● CONSIGNES DE L’EXERCICE:
a) Dites si chaque affirmation ci-dessous concorde avec le texte sur Lumière pâle sur les collines, en répondant par oui ou par non et en citant les mots du texte qui permettent de trancher.
(i) Etsuko est née en Angleterre.
(ii) L’ami de Jiro et sa femme ont voté pour deux partis différents.
(iii) Quand Ogata-San commence à parler de cet ami, Jiro lève les yeux de son journal.
b) Poursuivez, s’il vous plaît, le texte sur Lumière pâle sur les collines à la suite de sa dernière phrase.

Révisions de sociologie à partir de Lumière pâle sur les collines de Kazuo Ishiguro

La narratrice de Lumière pâle sur les collines s’appelle Etsuko. Née au Japon, elle s’est ensuite installée en Angleterre. Dans la scène ci-dessous, Etsuko est en compagnie de son mari Jiro et de son beau-père Ogata-San, ainsi qu’elle le nomme toujours. Que l’on nomme l’opposition entre le père et le fils « conflit générationnel » ou simplement « conflit de valeurs », « conflit culturel », les faits sont les mêmes : l’un, plus âgé, prend ses repères dans le Japon d’avant la seconde guerre mondiale, l’autre les prend dans le Japon de l’après-guerre.

Plein de retenue et de respect mais sans concession, le dialogue entre le père et le fils illustre de très nombreuses notions liées au changement social. Au fil de leur échange, ce sont les solidarités mécanique et organique, l’individualisation, la démocratisation et les légitimités traditionnelle et légale-rationnelle qui peuvent tour à tour être évoquées.

Nous reprendrons ces points après l’extrait :

 


Jiro se replongea dans ses journaux. Il continuait à manger le gâteau et je regardai les miettes qui tombaient sur le tatami. Ogata-San continua pendant quelque temps à contempler l’échiquier.
« Tout à fait extraordinaire, dit-il finalement, ce que racontait ton ami.
- Ah bon ? C’est-à-dire ? » Jiro ne leva pas les yeux de son journal.
« Que sa femme et lui avaient voté pour deux partis différents. Il y a quelques années, cela aurait été impensable.
- A coup sûr.
- C’est tout à fait extraordinaire, le genre de choses qui se passent de nos jours. Mais je suppose que c’est ce qu’on entend par “ démocratie ”. » Ogata-San poussa un soupir. « Toutes ces choses que nous avons apprises auprès des Américains, ce ne sont pas toujours des avantages.
- Non, certainement pas.
- Regarde ce que ça donne. Le mari et la femme votent pour deux partis différents. C’est un triste état de choses, quand on ne peut plus compter sur son épouse dans ce genre d’affaires. »
Jiro lisait toujours son journal. « Oui, c’est regrettable, dit-il. 
- De nos jours, les épouses ne ressentent plus d’engagements à l’égard de la famille. Elles font ce qui leur plaît, elles votent pour un autre parti quand la fantaisie leur en prend. C’est absolument typique de la tournure que prennent les choses au Japon. Au nom de la démocratie, les gens délaissent leurs obligations. »
Jiro leva les yeux vers son père pendant un instant, puis se pencha à nouveau vers son journal. « A coup sûr, tu es dans le vrai. Mais quand même, tout ce que les Américains ont apporté n’est pas mauvais ?

● ITEMS RETENUS:
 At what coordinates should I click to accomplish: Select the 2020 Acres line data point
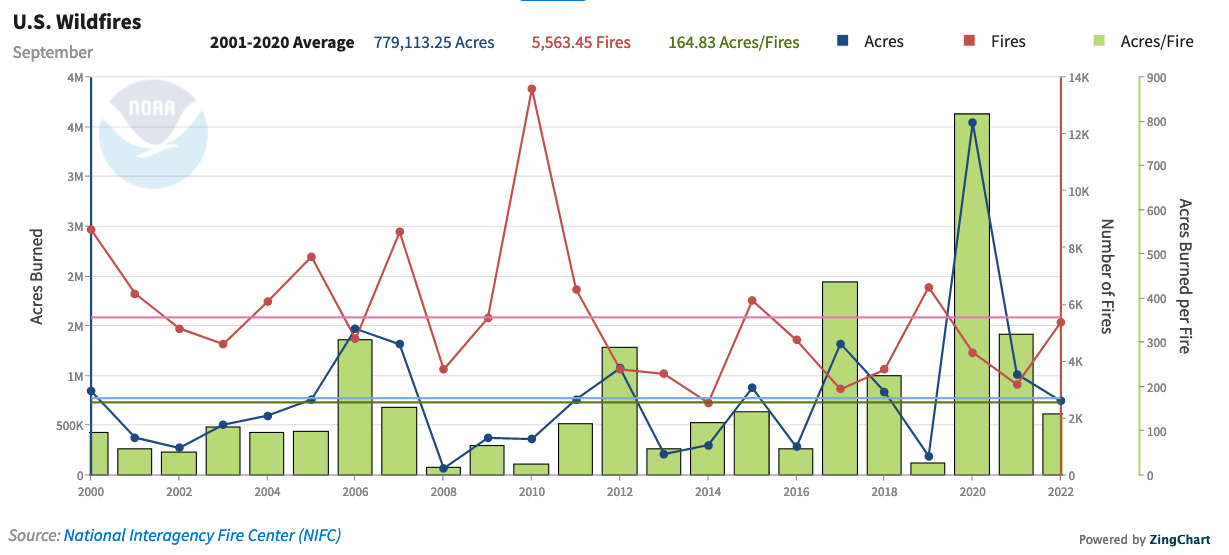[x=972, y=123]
==
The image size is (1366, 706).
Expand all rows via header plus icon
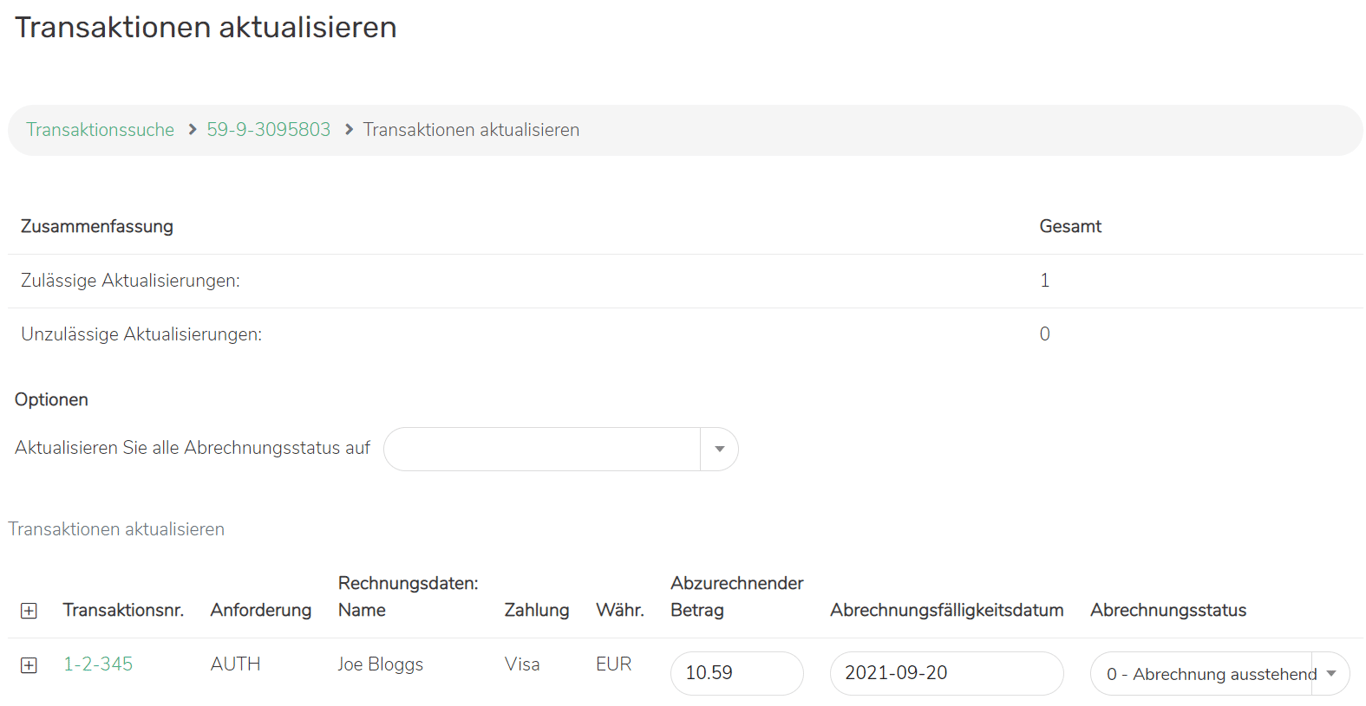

● RÉPONSES PAR CONSIGNE:
a)
(i) Non : « Née au Japon, elle s’est ensuite installée en Angleterre. »
(ii) Oui : « Que sa femme et lui avaient voté pour deux partis différents. »
(iii) Non : « Jiro ne leva pas les yeux de son journal. »

b)
- Les Américains ? Ils n’ont jamais compris les usages du Japon. Ils n’ont rien compris, pas un instant. Leurs coutumes conviennent peut-être aux Américains, mais au Japon, les choses ne se passent pas de la même façon, pas du tout. » Ogata-San soupira à nouveau. « La discipline, la loyauté, voilà ce qui faisait exister le Japon autrefois. Cela peut paraître excessif, mais c’est la vérité. Les gens étaient liés par le sens du devoir. A l’égard de la famille, des supérieurs, du pays. Et maintenant, tout ça a été remplacé par des bavardages sur la démocratie. On les entend chaque fois que les gens veulent être égoïstes, à chaque fois qu’ils veulent oublier leurs obligations. »
- Oui, tu as certainement raison ? » Jiro bailla et se gratta le côté du visage.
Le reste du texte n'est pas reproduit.